Reproduce the lines of the entries below as a numbered list, omitting blank lines and leaving out the pictures.

• _Source records_
━━━

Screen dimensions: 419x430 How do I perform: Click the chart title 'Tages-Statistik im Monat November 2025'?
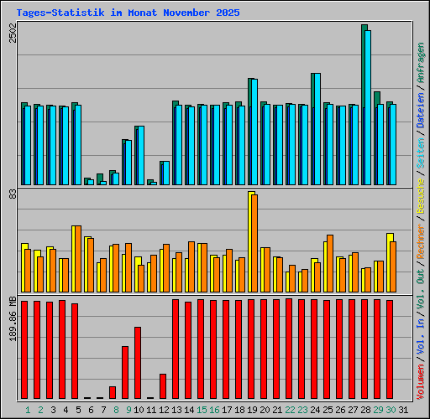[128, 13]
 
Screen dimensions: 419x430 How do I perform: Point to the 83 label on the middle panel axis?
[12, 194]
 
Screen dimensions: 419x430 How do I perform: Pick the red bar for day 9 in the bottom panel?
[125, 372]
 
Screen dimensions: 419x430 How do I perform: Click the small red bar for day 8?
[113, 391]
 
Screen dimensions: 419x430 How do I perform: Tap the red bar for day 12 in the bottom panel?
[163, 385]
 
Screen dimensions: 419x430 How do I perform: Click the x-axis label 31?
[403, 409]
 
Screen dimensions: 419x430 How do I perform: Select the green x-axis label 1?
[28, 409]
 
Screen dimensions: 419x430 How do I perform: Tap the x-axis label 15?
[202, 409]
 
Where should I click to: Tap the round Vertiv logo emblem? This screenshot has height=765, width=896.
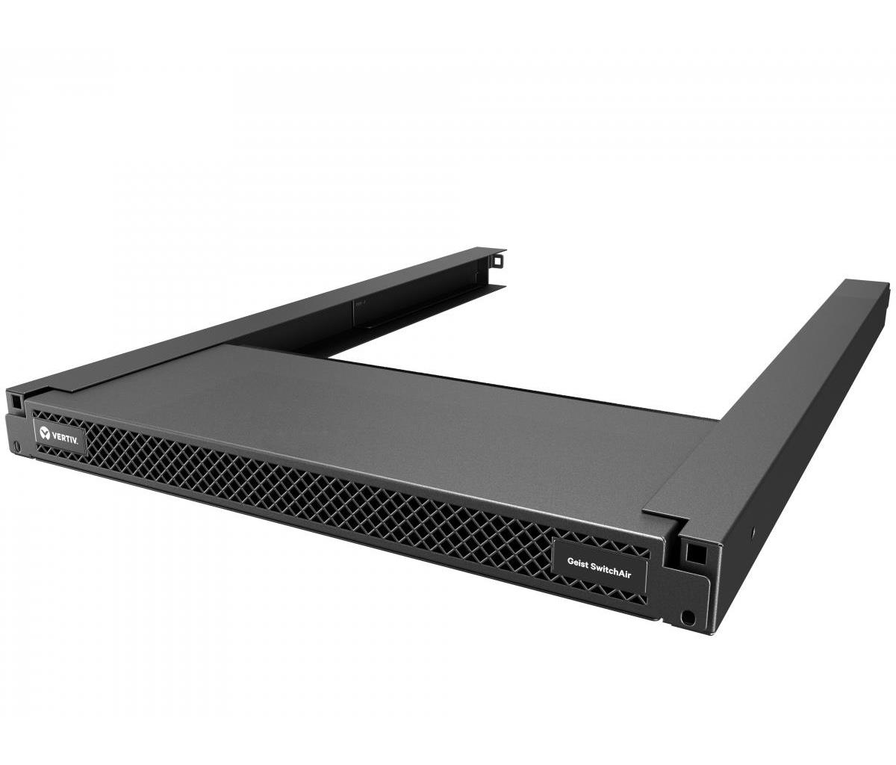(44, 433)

━━━

• _Solution_
1. Screen dimensions: 419x430 How do I perform: Click the chart title 'Tages-Statistik im Monat November 2025'?
2. [128, 13]
3. Screen dimensions: 419x430 How do I perform: Point to the 83 label on the middle panel axis?
4. [12, 194]
5. Screen dimensions: 419x430 How do I perform: Pick the red bar for day 9 in the bottom panel?
6. [125, 372]
7. Screen dimensions: 419x430 How do I perform: Click the small red bar for day 8?
8. [113, 391]
9. Screen dimensions: 419x430 How do I perform: Tap the red bar for day 12 in the bottom panel?
10. [163, 385]
11. Screen dimensions: 419x430 How do I perform: Click the x-axis label 31?
12. [403, 409]
13. Screen dimensions: 419x430 How do I perform: Select the green x-axis label 1?
14. [28, 409]
15. Screen dimensions: 419x430 How do I perform: Tap the x-axis label 15?
16. [202, 409]
17. Where should I click to: Tap the round Vertiv logo emblem? This screenshot has height=765, width=896.
18. (44, 433)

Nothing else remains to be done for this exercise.